Just golf, Winter Golf

Course Closed

Though the fairways still stretch out green and lovely, they are lined by the browns and grays of leafless trees, a battalion of camouflaged soldiers standing guard over emptied corridors. The starter’s shack stands like a lone sentinel, a watch tower overlooking the first tee, devoid of players and activity. A small sandwich board proclaims the only law of the land that matters: Golf Course Closed for the Season.

Local players have scattered like refugees. The heartiest have marched across town to the remaining municipal golf course, to wage battle there against the winter weather. Some have relinquished the fight and traveled to more promising venues in warmer climes. Many are simply huddled indoors, having hidden their clubs away, imagining a better time and hopeful of their eventual return to play.

From the outside looking in, the fairways appear wide open and more undulating than they do up close.

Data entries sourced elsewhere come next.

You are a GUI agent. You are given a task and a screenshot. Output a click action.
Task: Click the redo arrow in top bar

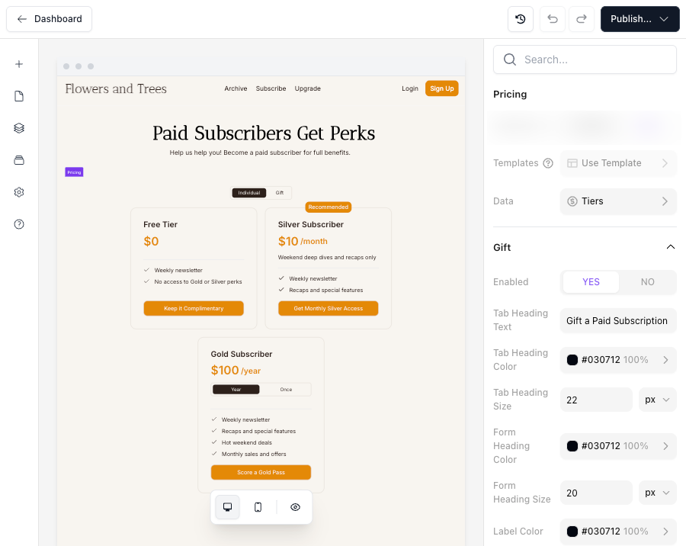click(581, 19)
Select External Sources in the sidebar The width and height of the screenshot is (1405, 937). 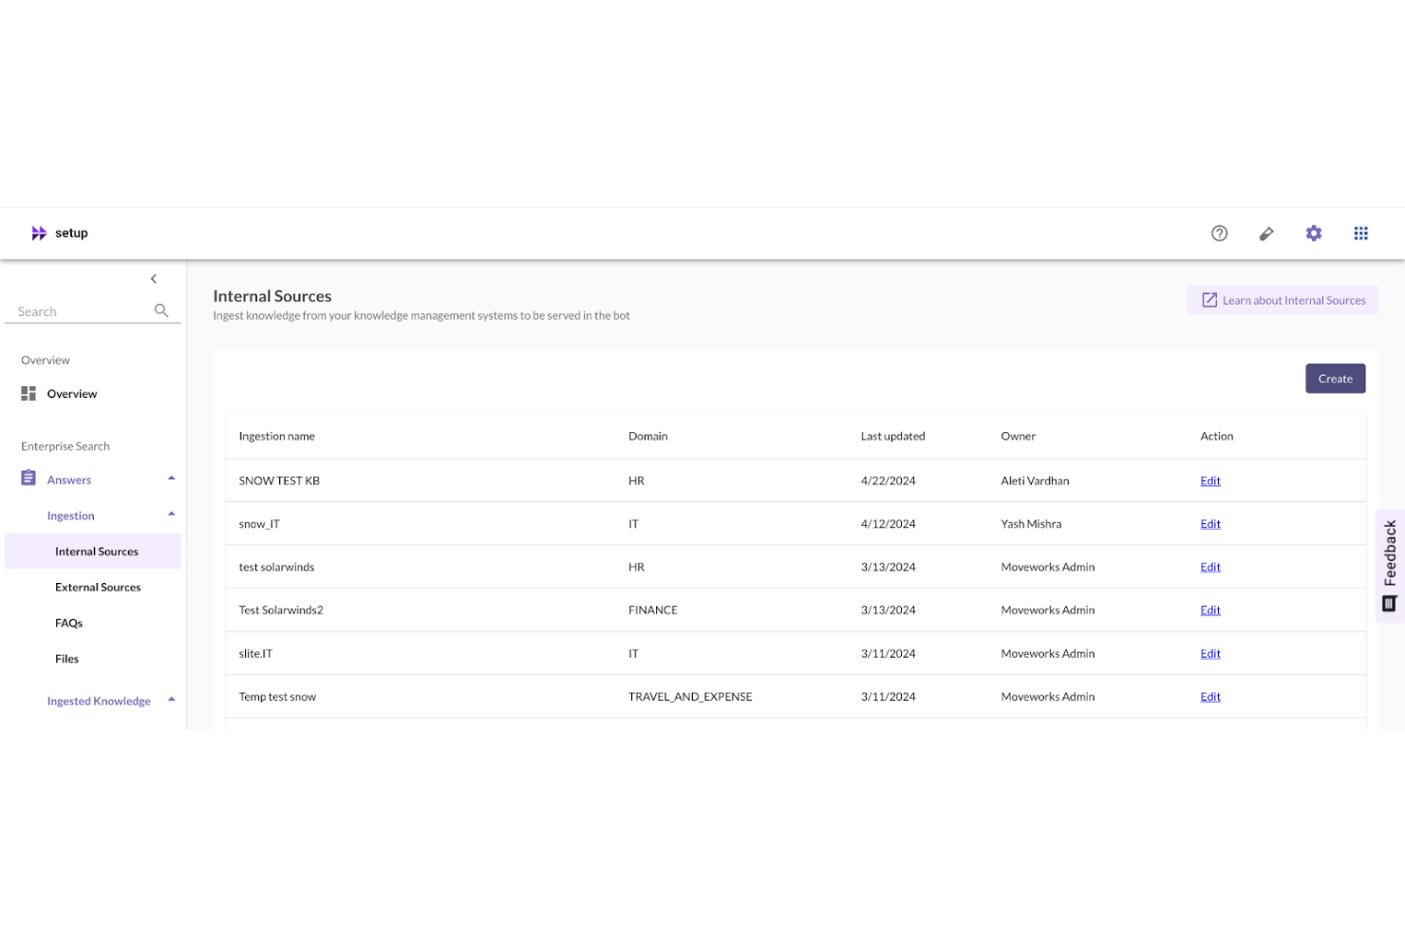[x=98, y=587]
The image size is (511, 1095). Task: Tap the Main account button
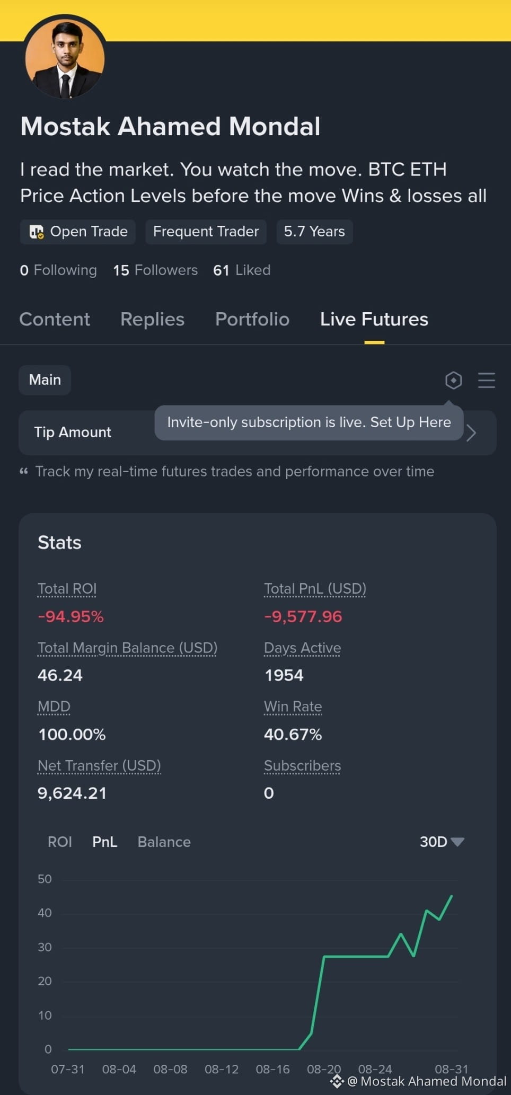[45, 380]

The rolling expanse appears to have roiled up like a rogue wave and shaken off its crew of players, each and every one, into the unknown. The course lies empty and adrift, a ghost ship left to the whim of the wind and weather.

A skeleton crew of maintenance workers cruises here and there, tending and pruning and smoothing the abrasions of a long season of wear. By late afternoon the course is devoid of even their presence. It is so very, very quiet.

Naked tree branches clack and whirl softly in the wind like the hushed whispering of the reels of an old movie projector in a silenced room. From time to time, the occasional hiker or dog walker appears, framed against the landscape. Most visitors pass wordlessly for there are no foursomes to greet, few friends to hale. There are no rangers to urge one forward, no ticking time piece to appease. Free to amble with no urgency to find a wayward ball, there are no rules to invoke, no strokes to count. For the moment there are no struggles, no strategy, no agenda, no goals.

There is time now to walk the course at a less hurried pace, to wander haphazardly and appreciate the land and views. We see the course through different eyes and are granted a reminder that the land came first before the course. For this short time the land reverts, if not to its natural state, than to a less structured and more natural place.

It is nearly impossible to imagine the fairways filled with eager golfers, with the hum or golf carts and the buzz of competition. For now, the land is the dominion of Canada geese, of red tailed hawks and coyotes, free to graze and soar and stalk with little interruption.

While the course is hushed it is not lonely, nor is it stagnant. Subtle changes mark each day, be they by human hand or nature’s fancy. Come spring, we’ll note the changes made; the fallen trees, the lush new grass, the bunkers gaping wide and smooth. Come spring, the quiet calm will dissipate and we’ll come back to golf and to renew our determined efforts, sticks in hand.